Native to Southeast Asia, mangosteen plants are used in traditional herbal medicine for the properties in their fruits. Mangosteen fruits are sometimes used for treating infections, healing wounds and relieving diarrhea. No conclusive scientific evidence supports mangosteen's use in treating any medical condition, so talk with your physician before taking mangosteen.
Mangosteen may have anti-inflammatory effects that could potentially help in treating arthritis and healing wounds. The fruit hulls of mangosteen contain xanthones, compounds that may provide the anti-inflammatory actions, says the Memorial Sloan-Kettering Cancer Center. A 2002 test tube study published in the journal "Biochemical Pharmacology" found that xanthone derivatives of mangosteen helped to inhibit certain chemical synthesis in cells that causes inflammation. Although studies have found these anti-inflammatory effects in test tubes and animals, no human clinical trials have been conducted to prove that mangosteen or its constituents can help to relieve inflammation, the Mayo Clinic says.

● Dataset extract
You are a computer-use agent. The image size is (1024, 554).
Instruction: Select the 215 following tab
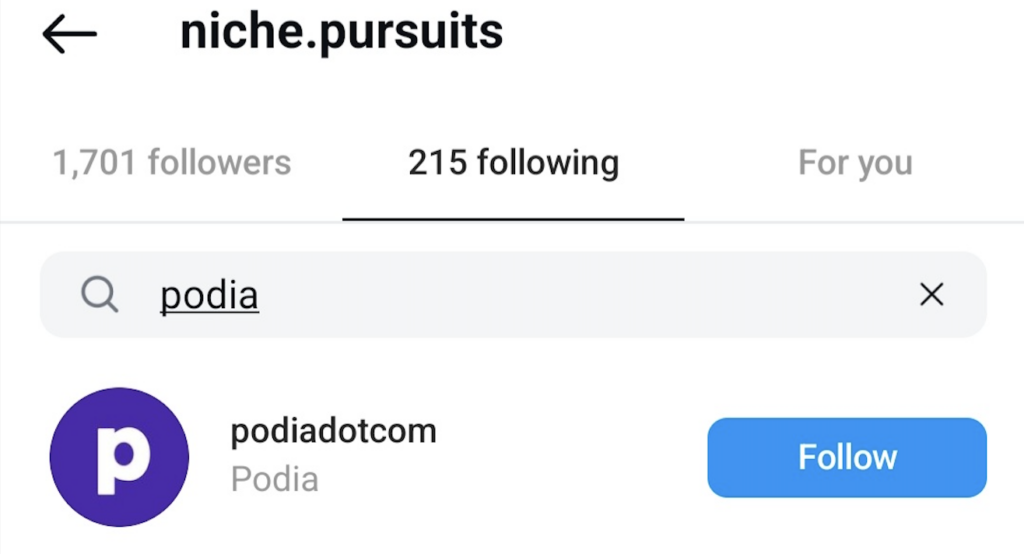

● Problem
Copy the part of the mangosteen text between "Mangosteen may have" and "Mayo Clinic says.", inclusive, word for word. The lines don't matter for what follows.

● Answer box
Mangosteen may have anti-inflammatory effects that could potentially help in treating arthritis and healing wounds. The fruit hulls of mangosteen contain xanthones, compounds that may provide the anti-inflammatory actions, says the Memorial Sloan-Kettering Cancer Center. A 2002 test tube study published in the journal "Biochemical Pharmacology" found that xanthone derivatives of mangosteen helped to inhibit certain chemical synthesis in cells that causes inflammation. Although studies have found these anti-inflammatory effects in test tubes and animals, no human clinical trials have been conducted to prove that mangosteen or its constituents can help to relieve inflammation, the Mayo Clinic says.